## begin PASSAGE TO READ

Description
Burt C. Hopkins presents the first indepth study of the work of Edmund Husserl and Jacob Klein on the philosophical foundations of the logic of modern symbolic mathematics. Accounts of the philosophical origins of formalized concepts—especially mathematical concepts and the process of mathematical abstraction that generates them—have been paramount to the development of phenomenology. Both Husserl and Klein independently concluded that it is impossible to separate the historical origin of the thought that generates the basic concepts of mathematics from their philosophical meanings. Hopkins explores how Husserl and Klein arrived at their conclusion and its philosophical implications for the modern project of formalizing all knowledge. 
Author Bio
Burt C. Hopkins is Professor of Philosophy at Seattle University. He is author of Intentionality in Husserl and Heidegger and The Philosophy of Husserl. He is founding editor (with Steven G. Crowell) of The New Yearbook for Phenomenology and Phenomenological Philosophy and is permanent secretary of the Husserl Circle.

## end PASSAGE TO READ

## [TASK INSTRUCTIONS]
List every publication title that the book description names.

## begin EXTRACTED DATA

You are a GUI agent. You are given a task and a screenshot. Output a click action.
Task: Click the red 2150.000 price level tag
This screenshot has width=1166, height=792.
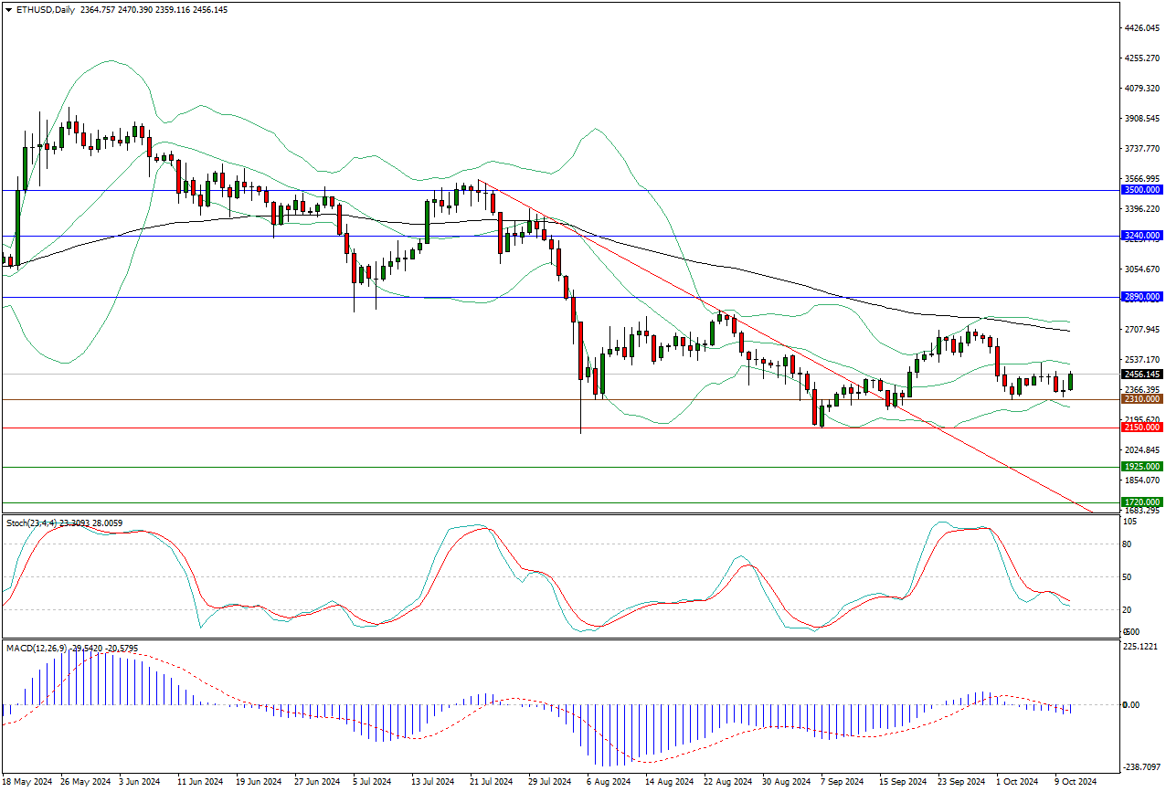tap(1141, 428)
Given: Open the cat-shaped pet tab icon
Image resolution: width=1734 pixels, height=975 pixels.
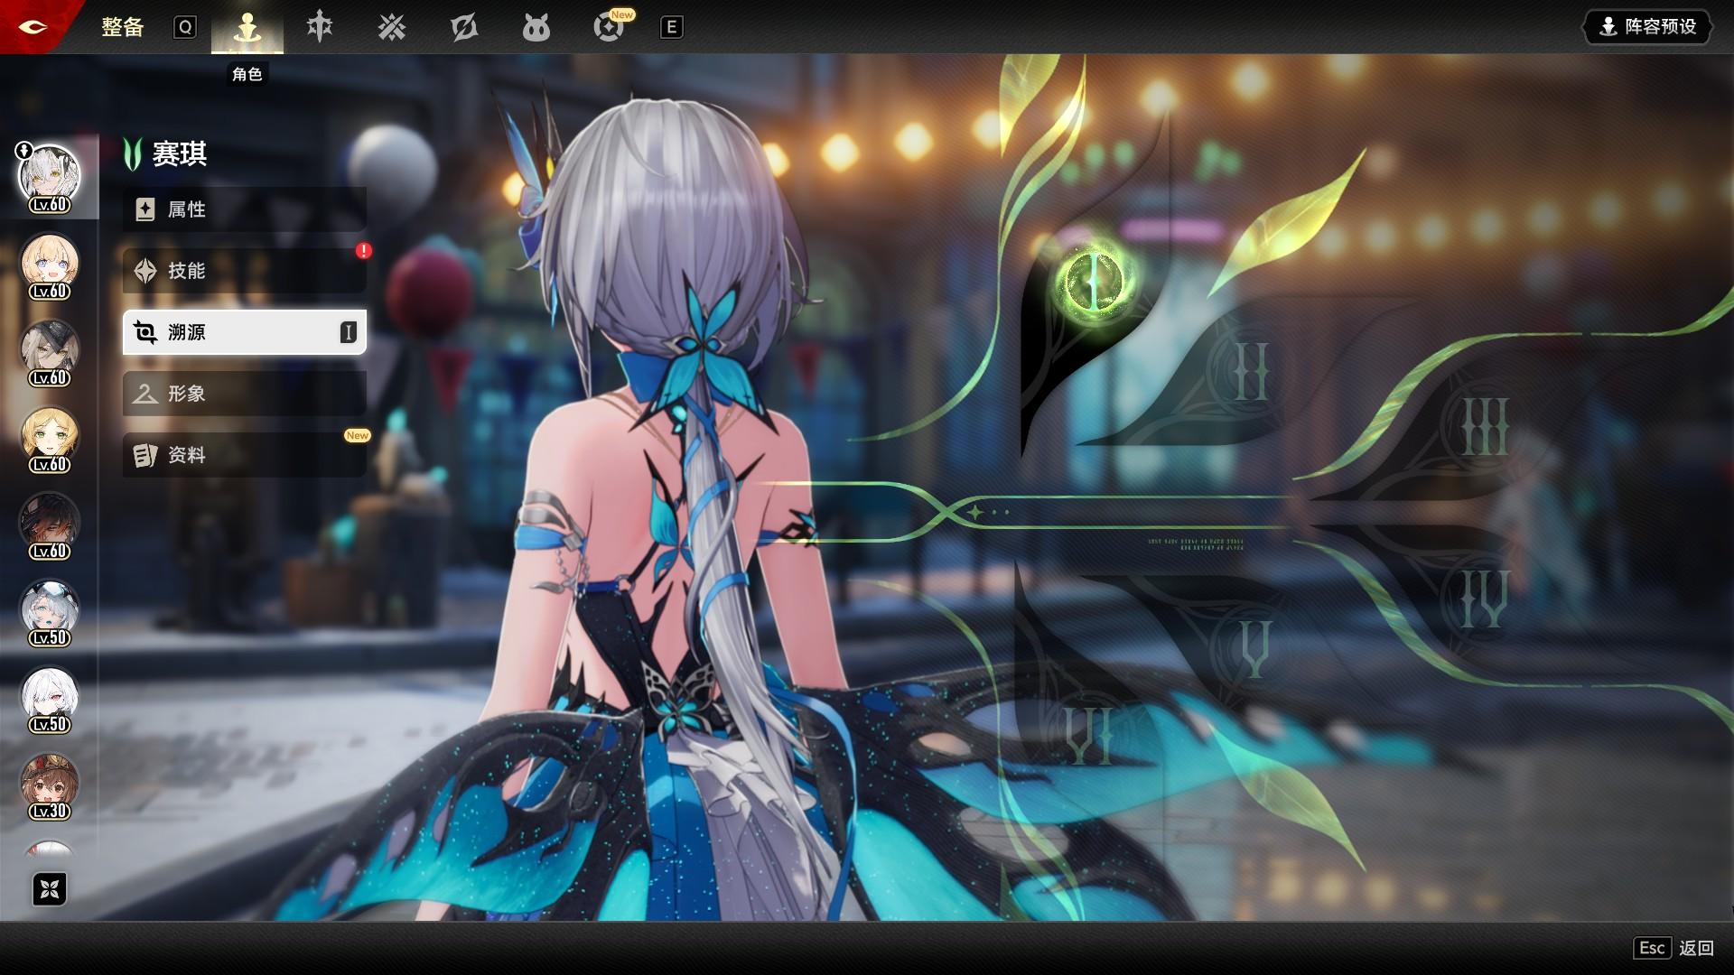Looking at the screenshot, I should [536, 28].
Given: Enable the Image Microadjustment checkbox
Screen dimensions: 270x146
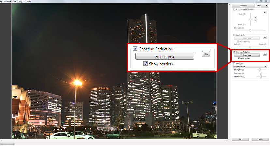Looking at the screenshot, I should pos(234,10).
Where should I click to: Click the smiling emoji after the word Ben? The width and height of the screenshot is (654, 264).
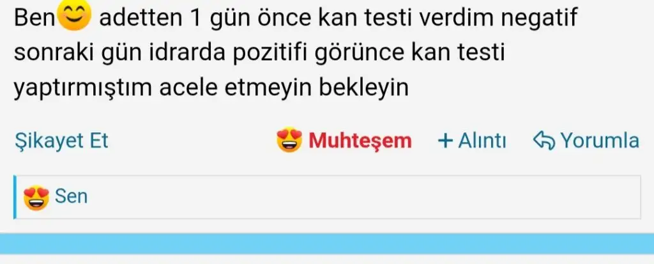tap(74, 15)
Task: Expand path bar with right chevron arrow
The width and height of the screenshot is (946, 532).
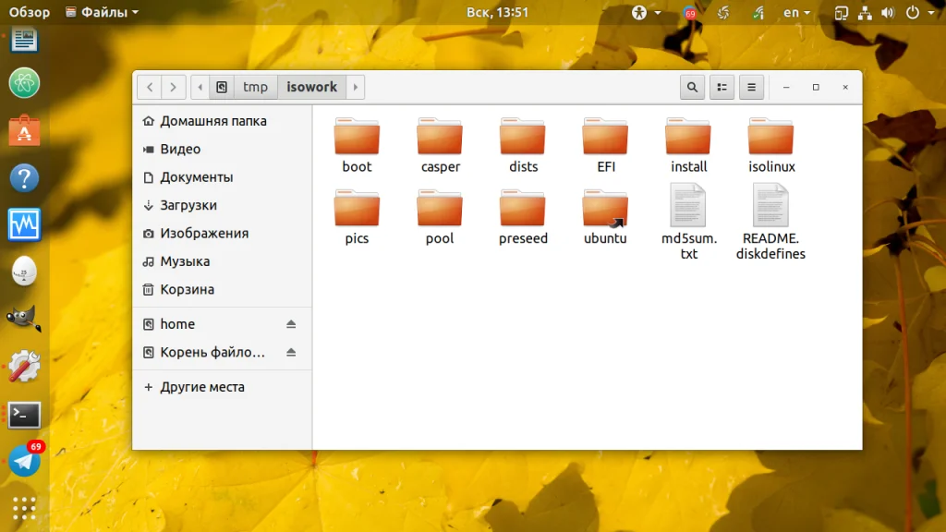Action: click(x=356, y=87)
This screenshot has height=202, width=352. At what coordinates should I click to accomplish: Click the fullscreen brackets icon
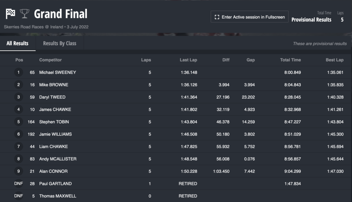point(217,17)
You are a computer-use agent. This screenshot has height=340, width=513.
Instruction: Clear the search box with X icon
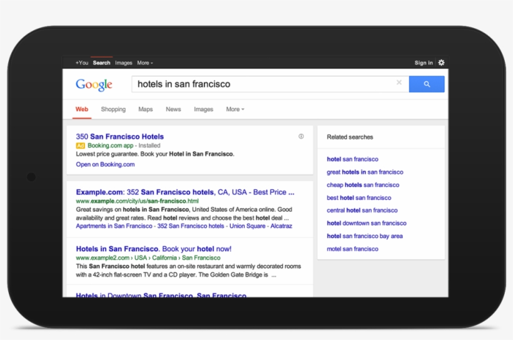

## end EXTRACTED DATA

## [PROBLEM SOLUTION]
Intentionality in Husserl and Heidegger; The Philosophy of Husserl; The New Yearbook for Phenomenology and Phenomenological Philosophy